Argued October 18, 1869 Decided December 13, 1869
- Full case name: Veazie Bank v. Fenno
- Citations: 75 U.S. 533 (more) 8 Wall. 533; 19 L. Ed. 482

Case history
- Prior: Appeal from the Circuit Court of Maine

Court membership
- Chief Justice Salmon P. Chase Associate Justices Samuel Nelson · Robert C. Grier Nathan Clifford · Noah H. Swayne Samuel F. Miller · David Davis Stephen J. Field

Case opinions
- Majority: Chase, joined by Grier, Clifford, Swayne, Miller, Field
- Dissent: Nelson, joined by Davis

= Veazie Bank v. Fenno =

Veazie Bank v.

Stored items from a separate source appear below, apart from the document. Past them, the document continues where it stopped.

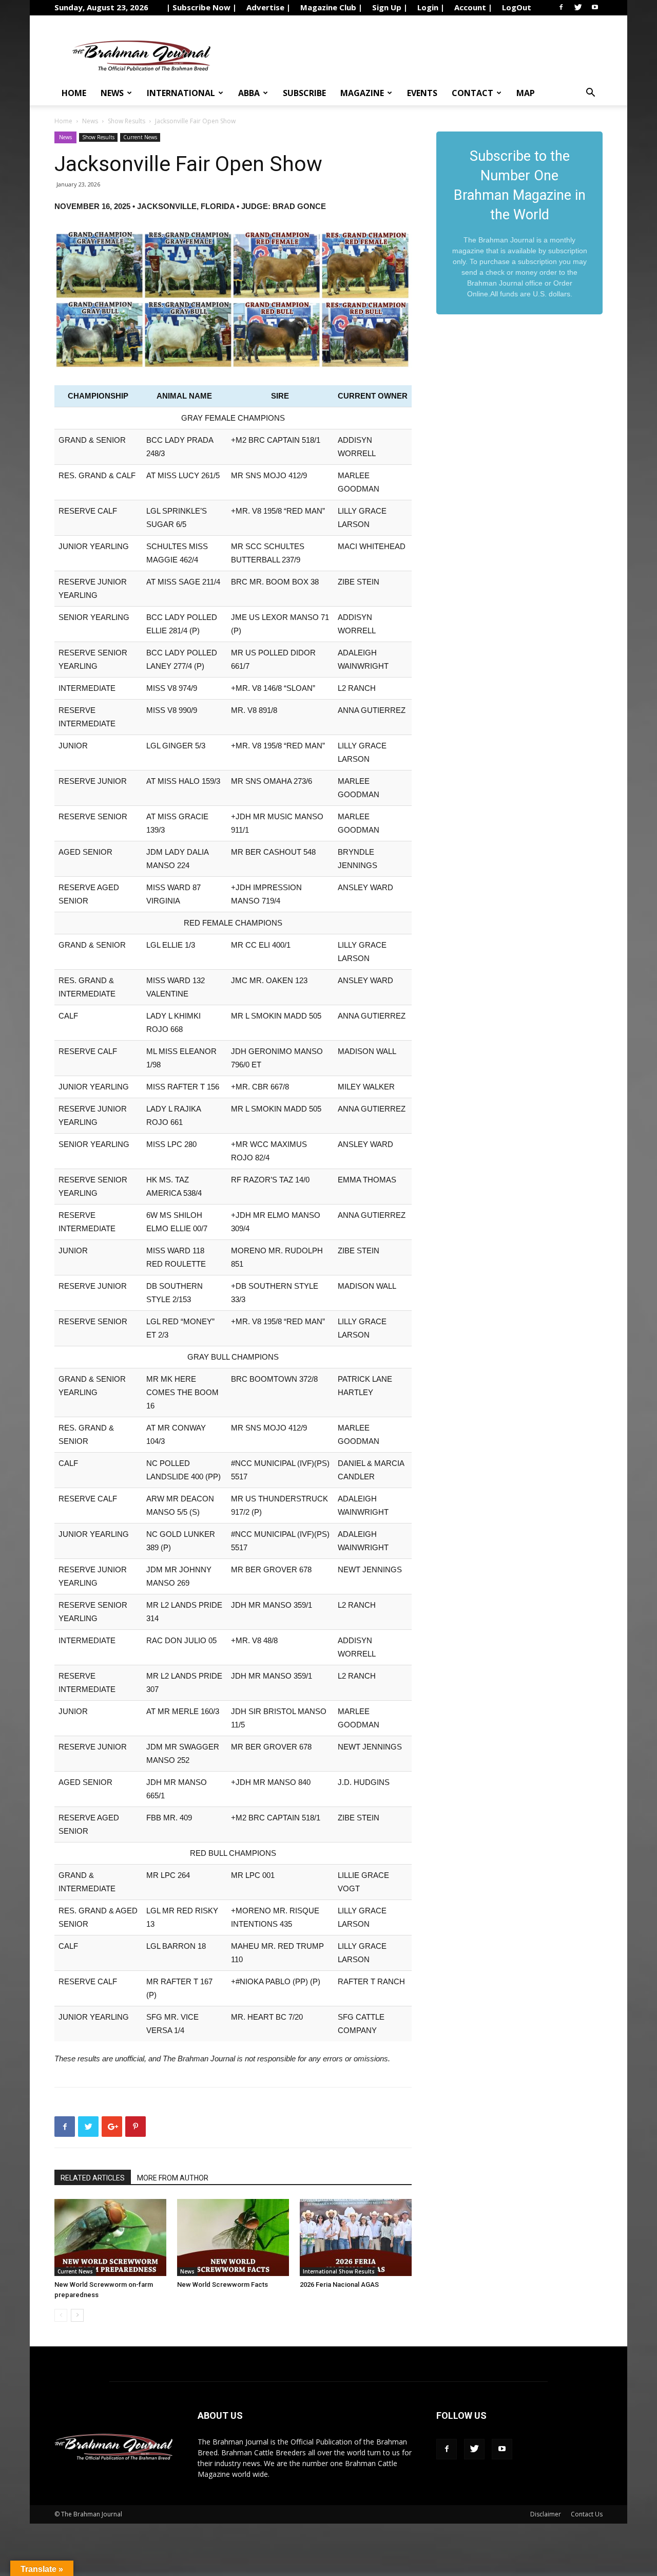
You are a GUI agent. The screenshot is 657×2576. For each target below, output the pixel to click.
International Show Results (339, 2271)
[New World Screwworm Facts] (233, 2237)
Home (74, 93)
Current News (140, 137)
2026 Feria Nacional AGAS (339, 2284)
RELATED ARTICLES (93, 2178)
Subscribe (304, 93)
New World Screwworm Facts (222, 2284)
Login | (431, 7)
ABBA (249, 93)
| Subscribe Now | (201, 7)
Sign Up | (390, 7)
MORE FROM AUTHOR (172, 2178)
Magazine (362, 93)
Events (422, 93)
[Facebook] (561, 7)
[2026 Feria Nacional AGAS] (356, 2237)
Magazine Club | (331, 7)
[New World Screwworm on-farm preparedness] (110, 2237)
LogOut (516, 7)
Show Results (126, 121)
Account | (473, 7)
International (181, 93)
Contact (472, 93)
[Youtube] (595, 7)
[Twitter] (578, 7)
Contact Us (587, 2514)
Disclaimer (545, 2514)
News (112, 93)
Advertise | (268, 7)
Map (525, 93)
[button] (590, 94)
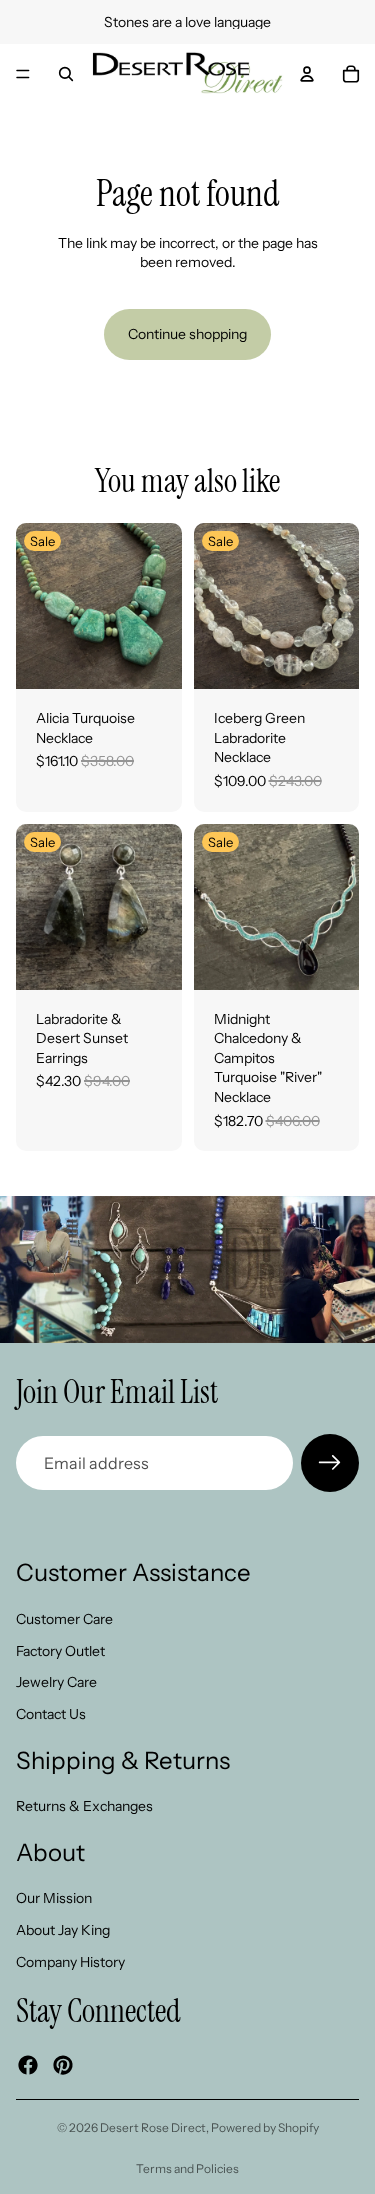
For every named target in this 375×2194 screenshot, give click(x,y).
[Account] (307, 74)
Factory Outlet (60, 1650)
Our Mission (54, 1898)
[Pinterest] (63, 2065)
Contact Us (51, 1714)
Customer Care (64, 1619)
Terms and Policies (187, 2168)
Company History (70, 1961)
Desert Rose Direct (153, 2127)
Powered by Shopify (265, 2127)
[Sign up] (330, 1463)
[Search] (66, 74)
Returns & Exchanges (84, 1806)
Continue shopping (187, 334)
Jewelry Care (56, 1682)
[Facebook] (28, 2065)
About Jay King (63, 1930)
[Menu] (23, 74)
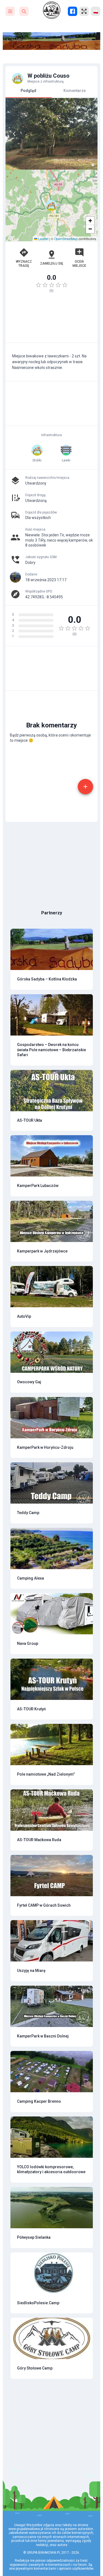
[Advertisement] (51, 320)
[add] (85, 786)
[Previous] (14, 134)
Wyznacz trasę (24, 263)
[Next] (89, 134)
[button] (51, 205)
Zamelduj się (51, 263)
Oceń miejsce (79, 263)
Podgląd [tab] (28, 90)
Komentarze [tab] (74, 90)
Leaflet (42, 238)
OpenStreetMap (66, 238)
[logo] (51, 10)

Fenno, 75 U.S. (8 Wall.) 533 (1869), was a United States Supreme Court case.

== Background ==
Congress passed an act on July 13, 1866, which imposed a 10 per cent tax on notes of private persons, state banks, and state banking associations.

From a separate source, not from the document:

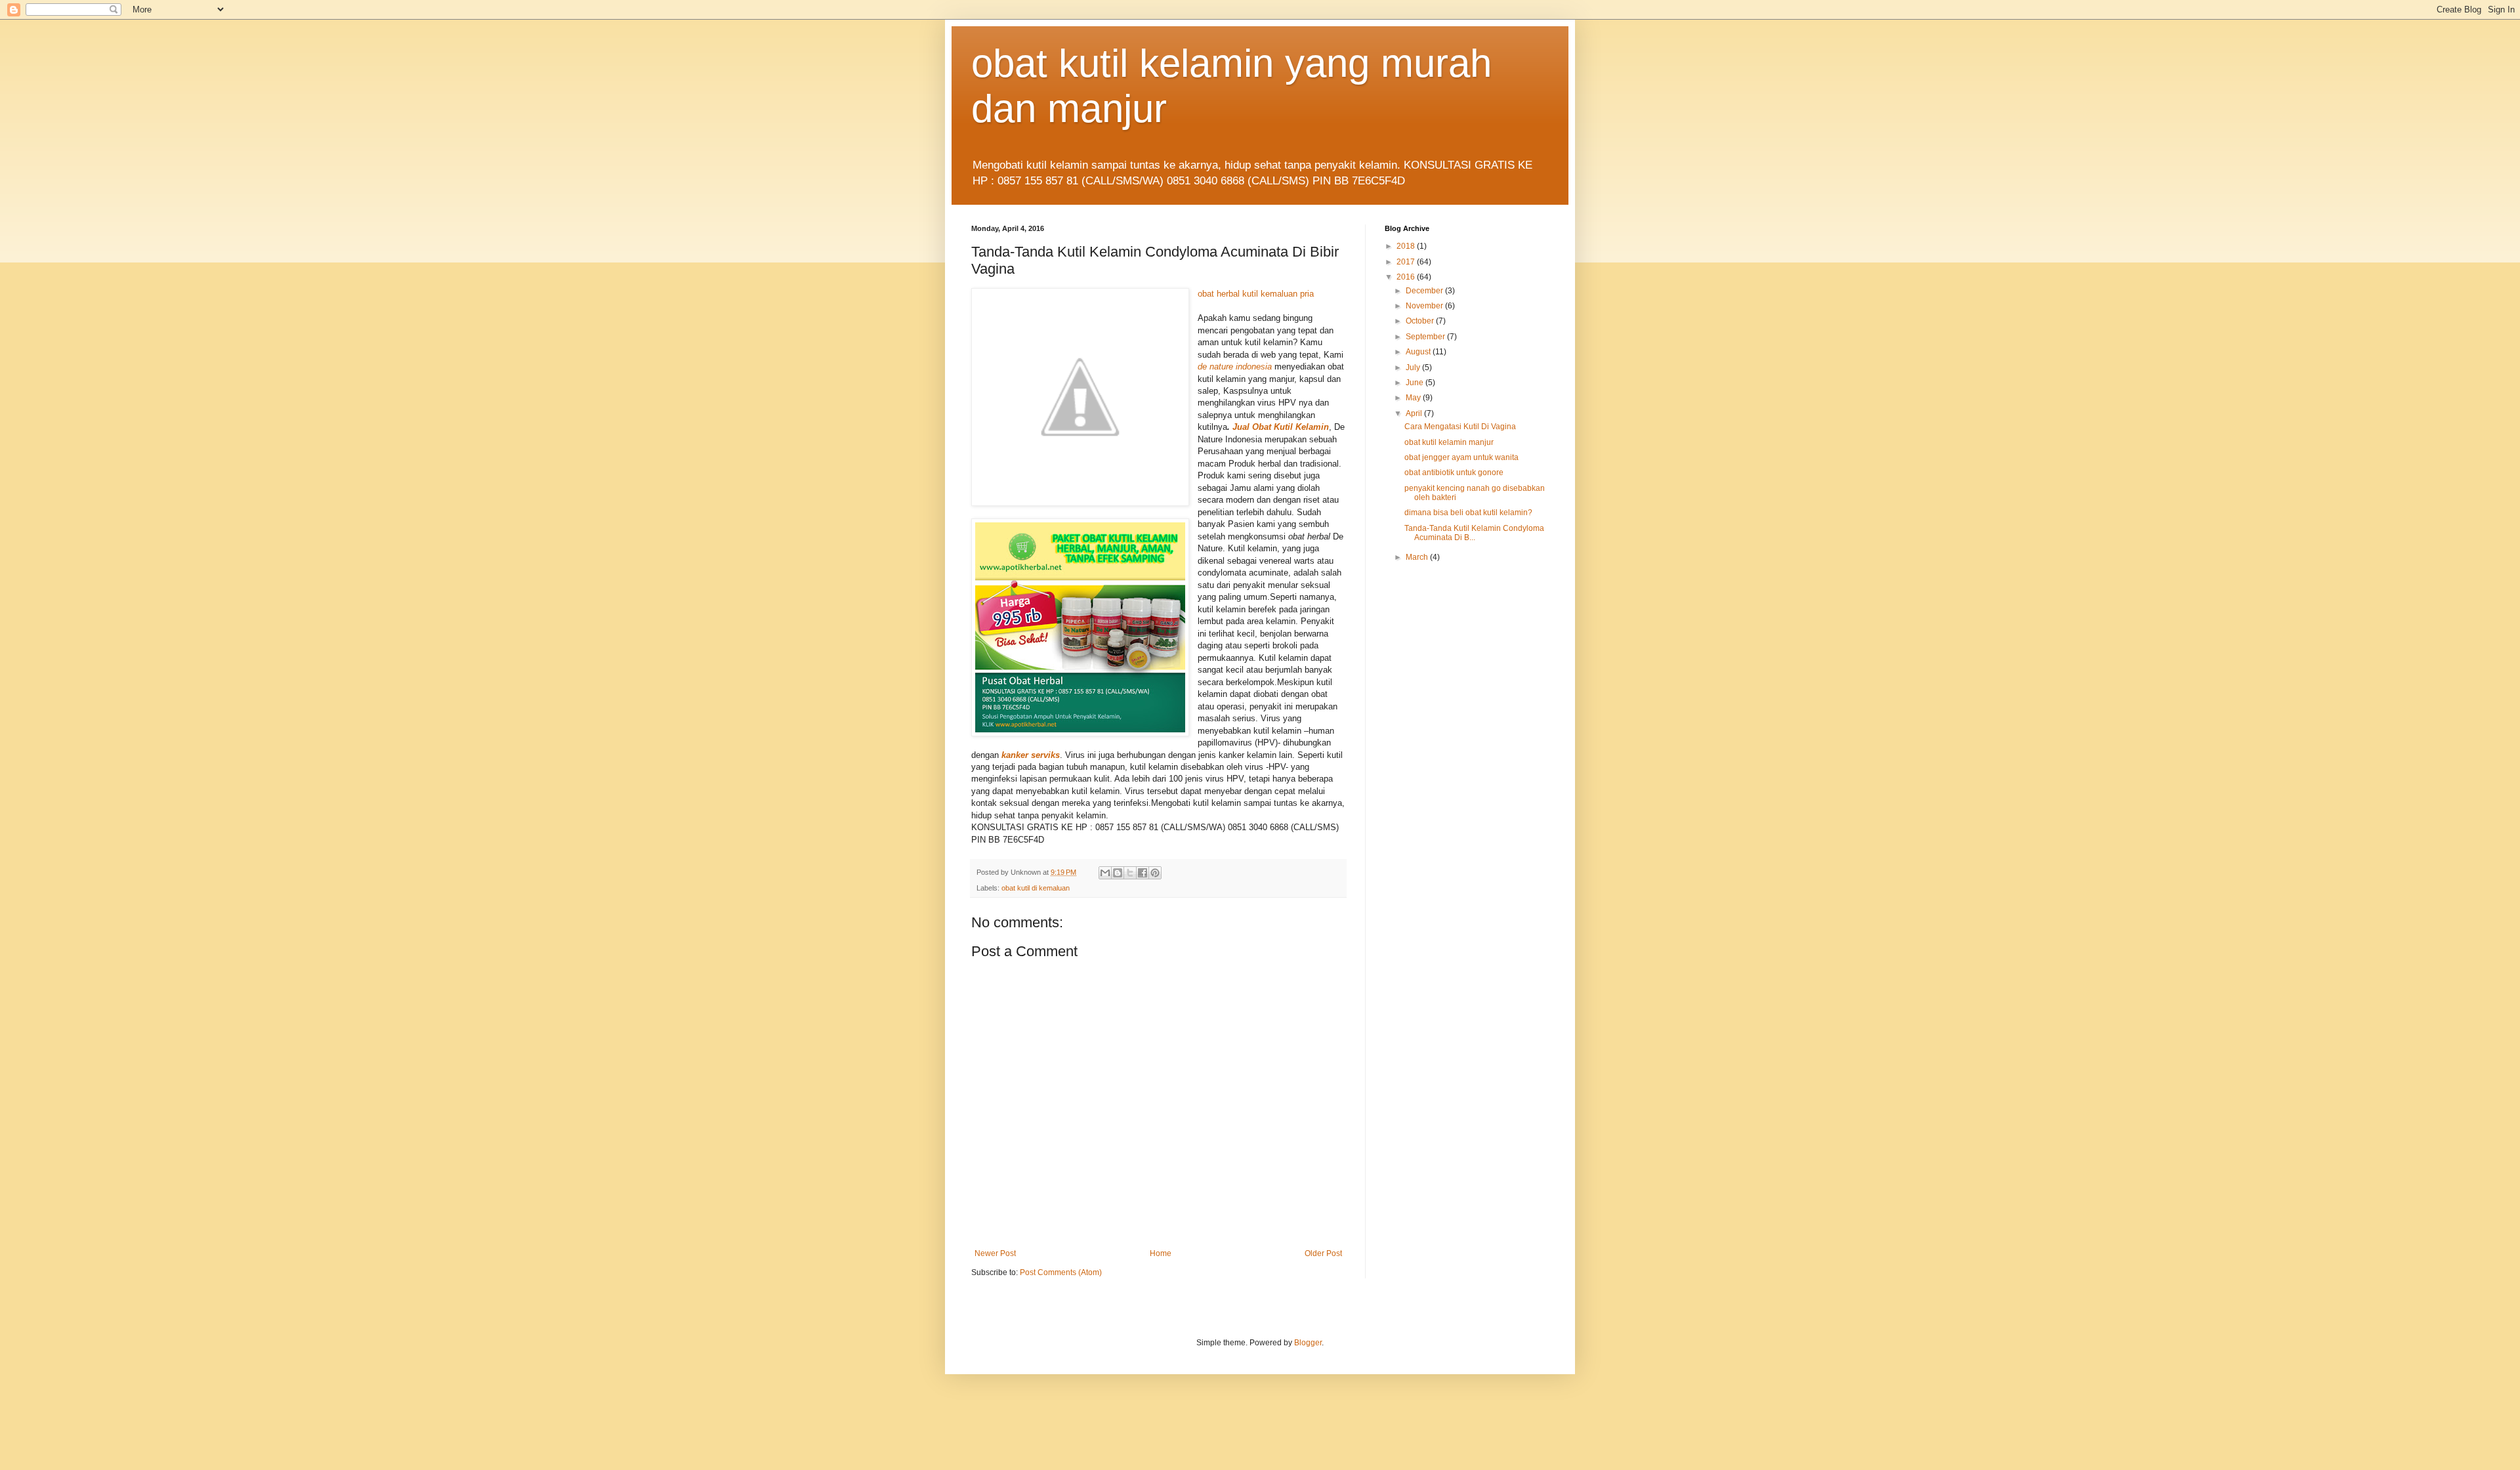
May (1414, 397)
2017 (1406, 261)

The Veazie Bank paid the tax under protest, alleging that Congress had no power to pass such an act.

The Circuit Court of Maine, in which action was brought to recover the amount of the tax paid, being divided in its opinion, the case was brought to the Supreme Court upon the question of the constitutionality of the act
(1) That it was a direct tax and had not been apportioned according to population
(2) That the act imposing the tax impairs a franchise granted by the State, and that Congress has no power to pass any law with that intent or effect.

== Opinion of the Court ==
In a 5–2 opinion, Chief Justice Salmon P. Chase held that this use of Congress's taxing power was authorized.

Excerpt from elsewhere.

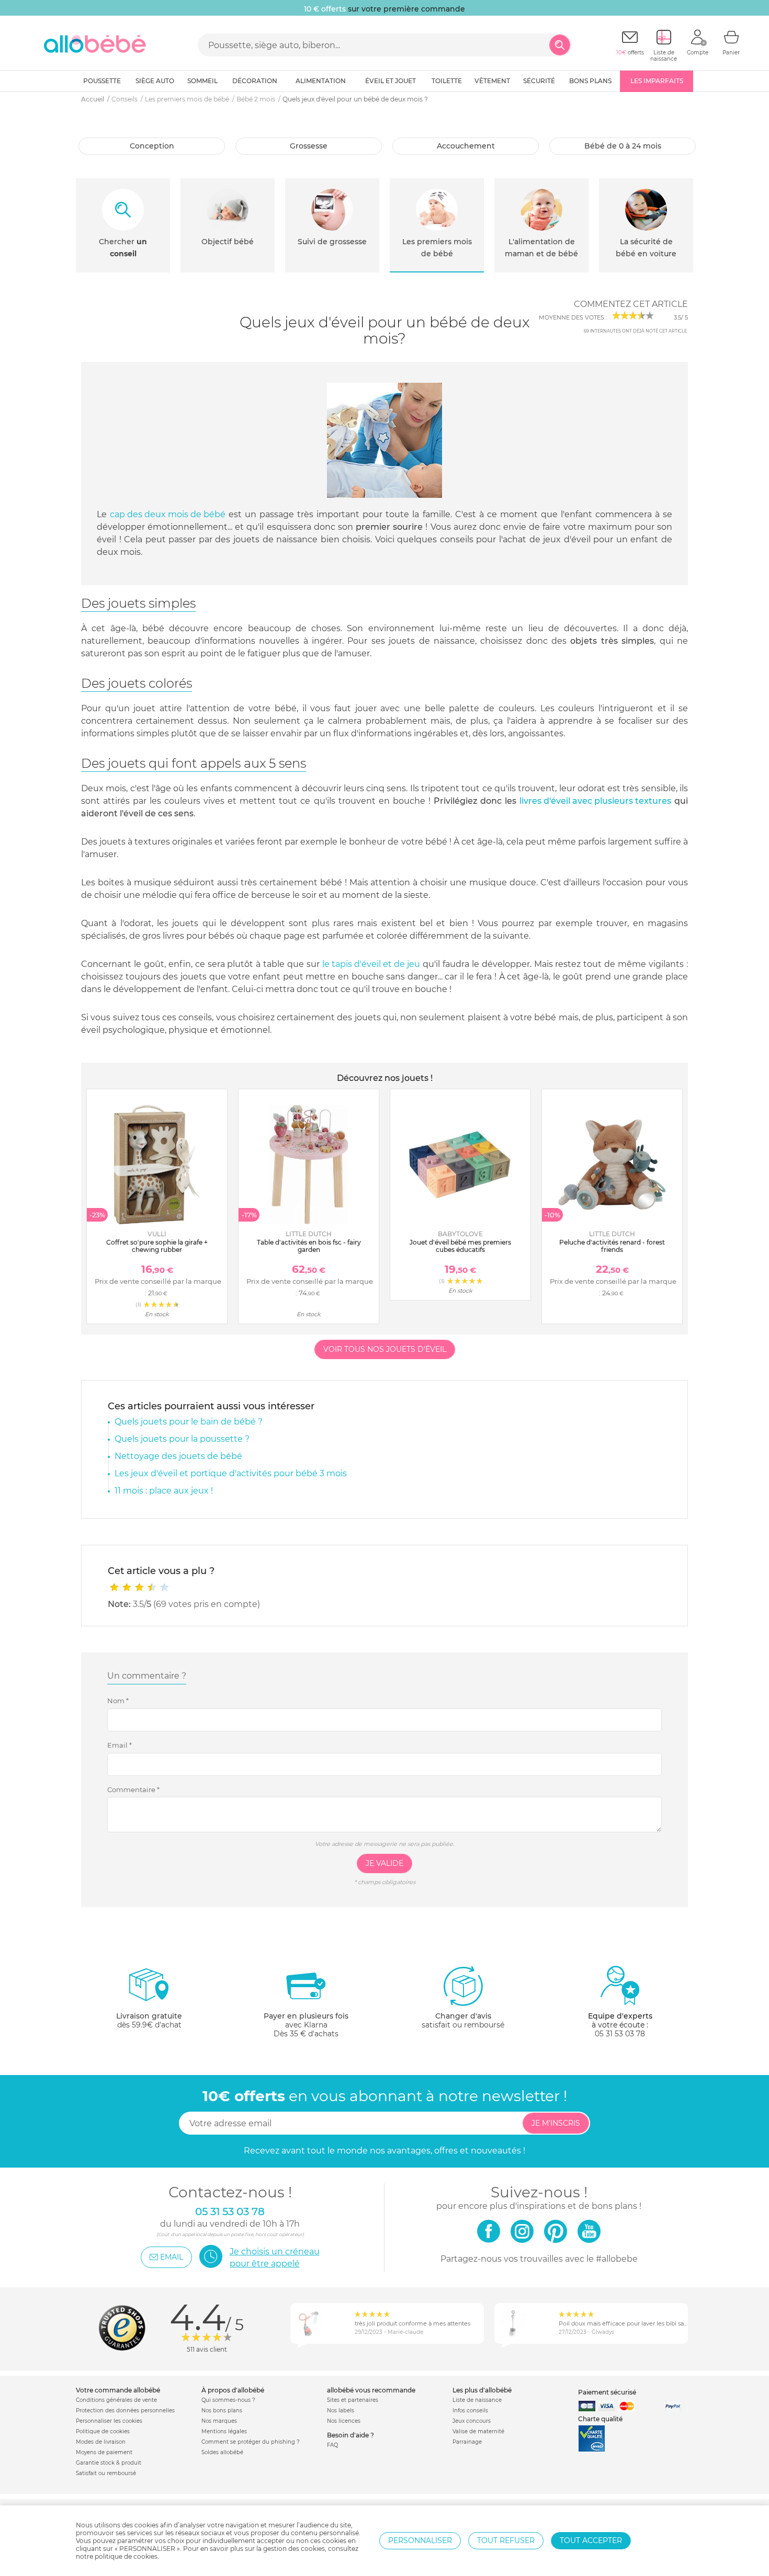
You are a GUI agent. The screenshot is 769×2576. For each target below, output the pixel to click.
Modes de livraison (101, 2441)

Congress had just undertaken to provide for a uniform currency for the country. To protect the newly established national bank from undue competition for the state banks, Congress was using its power indirectly when it could have used a direct method. Congress had to protect the newly established bank notes and restrain the notes of the state banks as money. Authority to do this arose from its power to regulate the circulation of coin.
It cannot be doubted that under the Constitution the power to provide a circulation of coin is given to Congress. And it is settled by the uniform practice of the government and by repeated decisions, that Congress may constitutionally authorize the emission of bills of credit. ... Having thus, in the exercise of undisputed constitutional powers, undertaken to provide a currency for the whole country, it cannot be questioned that Congress may, constitutionally, secure the benefit of it to the people by appropriate legislation. To this end, Congress has denied the quality of legal tender to foreign coins, and has provided by law against the imposition of counterfeit and base coin on the community. To the same end, Congress may restrain, by suitable enactments, the circulation as money of any notes not issued under its own authority. Without this power, indeed, its attempts to secure a sound and uniform currency for the country must be futile.